I searched in google and here too but couldn’t find any post that talks about a similar topic. So I made the code below which is making a permuation of the keywords and put them in a regex string.
import re
import itertools
keywords = ['abc', 'ij', 'mnop', 'yz']
regex = ''
for perm in list(itertools.permutations(keywords)):
perm = [fr'\b{key}\b' for key in perm]
regex += f'(?:{".*".join(perm)})|'
regex = regex.rstrip('|')
Here is a snippet of my regex :
# (?:\babc\b.*\bij\b.*\bmnop\b.*\byz\b)|(?:\babc\b.*\bij\b.*\byz\b.*\bmnop\b)|(?:\
# babc\b.*\bmnop\b.*\bij\b.*\byz\b)|(?:\babc\b.*\bmnop\b.*\byz\b.*\bij\b)|(?:\babc
# \b.*\byz\b.*\bij\b.*\bmnop\b)|(?:\babc\b.*\byz\b.*\bmnop\b.*\bij\b)|(?:\bij\b.*\
# babc\b.*\bmnop\b.*\byz\b)|(?:\bij\b.*\babc\b.*\byz\b.*\bmnop\b)|(?:\bij\b.*\bmno
# p\b.*\babc\b.*\byz\b)|(?:\bij\b.*\bmnop\b.*\byz\b.*\babc\b)|(?:\bij\b.*\byz\b.*\
# babc\b.*\bmnop\b)|(?:\bij\b.*\byz\b.*\bmnop\b.*\babc\b)|(?:\bmnop\b.*\babc\b.*\b
# ij\b.*\byz\b)|(?:\bmnop\b.*\babc\b.*\byz\b.*\bij\b)|(?:\bmnop\b.*\bij\b.*\babc\b
# .*\byz\b)|(?:\bmnop\b.*\bij\b.*\byz\b.*\babc\b)|(?:\bmnop\b.*\byz\b.*\babc\b.*\b
# ij\b)|(?:\bmnop\b.*\byz\b.*\bij\b.*\babc\b)|(?:\byz\b.*\babc\b.*\bij\b.*\bmnop\b
# )|(?:\byz\b.*\babc\b.*\bmnop\b.*\bij\b)|(?:\byz\b.*\bij\b.*\babc\b.*\bmnop\b)|(?
# :\byz\b.*\bij\b.*\bmnop\b.*\babc\b)|(?:\byz\b.*\bmnop\b.*\babc\b.*\bij\b)|(?:\by
# z\b.*\bmnop\b.*\bij\b.*\babc\b)
While it works on the example I gave, it takes 5-15 minutes on my real dataset (50k rows and very long descriptions with breaklines) and I’m not sure if my approach handles correctly all the rows.
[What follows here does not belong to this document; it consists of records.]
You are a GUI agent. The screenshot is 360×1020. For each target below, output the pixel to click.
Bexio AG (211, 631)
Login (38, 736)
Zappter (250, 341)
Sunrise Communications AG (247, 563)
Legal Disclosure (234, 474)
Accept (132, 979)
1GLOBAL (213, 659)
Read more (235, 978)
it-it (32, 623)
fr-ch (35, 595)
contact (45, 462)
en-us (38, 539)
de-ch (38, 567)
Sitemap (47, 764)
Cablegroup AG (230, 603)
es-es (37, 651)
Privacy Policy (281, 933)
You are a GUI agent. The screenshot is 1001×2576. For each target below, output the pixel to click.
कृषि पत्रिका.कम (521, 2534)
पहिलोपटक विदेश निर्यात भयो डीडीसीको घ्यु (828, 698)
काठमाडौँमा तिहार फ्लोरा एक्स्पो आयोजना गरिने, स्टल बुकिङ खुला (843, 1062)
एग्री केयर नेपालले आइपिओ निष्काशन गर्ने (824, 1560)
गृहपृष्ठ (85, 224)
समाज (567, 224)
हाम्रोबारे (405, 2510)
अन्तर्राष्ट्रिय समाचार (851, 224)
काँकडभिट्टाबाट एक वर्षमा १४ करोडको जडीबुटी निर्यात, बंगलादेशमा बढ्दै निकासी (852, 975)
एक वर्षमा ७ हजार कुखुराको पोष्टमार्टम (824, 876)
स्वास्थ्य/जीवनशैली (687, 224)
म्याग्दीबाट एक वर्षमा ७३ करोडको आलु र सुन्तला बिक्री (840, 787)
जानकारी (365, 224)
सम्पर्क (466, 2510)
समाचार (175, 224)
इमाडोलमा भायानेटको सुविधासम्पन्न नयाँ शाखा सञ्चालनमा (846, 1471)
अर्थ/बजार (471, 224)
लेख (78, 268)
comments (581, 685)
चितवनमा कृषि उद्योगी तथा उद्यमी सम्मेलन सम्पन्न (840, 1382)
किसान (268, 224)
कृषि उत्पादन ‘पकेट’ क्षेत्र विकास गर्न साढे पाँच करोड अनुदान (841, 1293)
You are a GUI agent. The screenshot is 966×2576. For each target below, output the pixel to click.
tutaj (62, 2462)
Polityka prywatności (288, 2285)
And there is also a problem, sometimes I had to validate a list of 6 keywords, which gives 720 permuation !
Can you guys help me solve this ? Is regex the right way to approach my problem ?
My expected ouptut is this :
description valid
0 ij edf m-nop ij abc
1 abc ij mnop yz True
2 yz yz mnop aa abc
3 i j y y abc xxx mnop y z
4 yz mnop ij kl abc uvwxyz True
5 aaabc ijij uuu yz mnop
>Solution :
A regex can be useful, but generating all permutations is not appropriate.
I would use a regex to extract words, then checking that the keywords are a subset of the extracted words with set.issubset:
import re
keywords = {'abc', 'ij', 'mnop', 'yz'} # this is a SET
reg = re.compile(r'\b[a-z]+\b', flags=re.I)
df['valid'] = [keywords.issubset(reg.findall(x)) for x in df['description']]
NB. you might want to add a casefold step to ignore case.
Output:
description valid
0 ij edf m-nop ij abc False
1 abc ij mnop yz True
2 yz yz mnop aa abc False
3 i j y y abc xxx mnop y z False
4 yz mnop ij kl abc uvwxyz True
5 aaabc ijij uuu yz mnop False
For fun, by tweaking the code you could even get the set of missing words instead of False:
df['valid'] = [keywords.issubset(S:=set(reg.findall(x))) or keywords-S
for x in df['description']]
description valid
0 ij edf m-nop ij abc {mnop, yz}
1 abc ij mnop yz True
2 yz yz mnop aa abc {ij}
3 i j y y abc xxx mnop y z {yz, ij}
4 yz mnop ij kl abc uvwxyz True
5 aaabc ijij uuu yz mnop {abc, ij}
# or
df['missing'] = [keywords-set(reg.findall(x)) for x in df['description']]
df['valid'] = df['missing'].eq(set())
description missing valid
0 ij edf m-nop ij abc {mnop, yz} False
1 abc ij mnop yz {} True
2 yz yz mnop aa abc {ij} False
3 i j y y abc xxx mnop y z {yz, ij} False
4 yz mnop ij kl abc uvwxyz {} True
5 aaabc ijij uuu yz mnop {abc, ij} False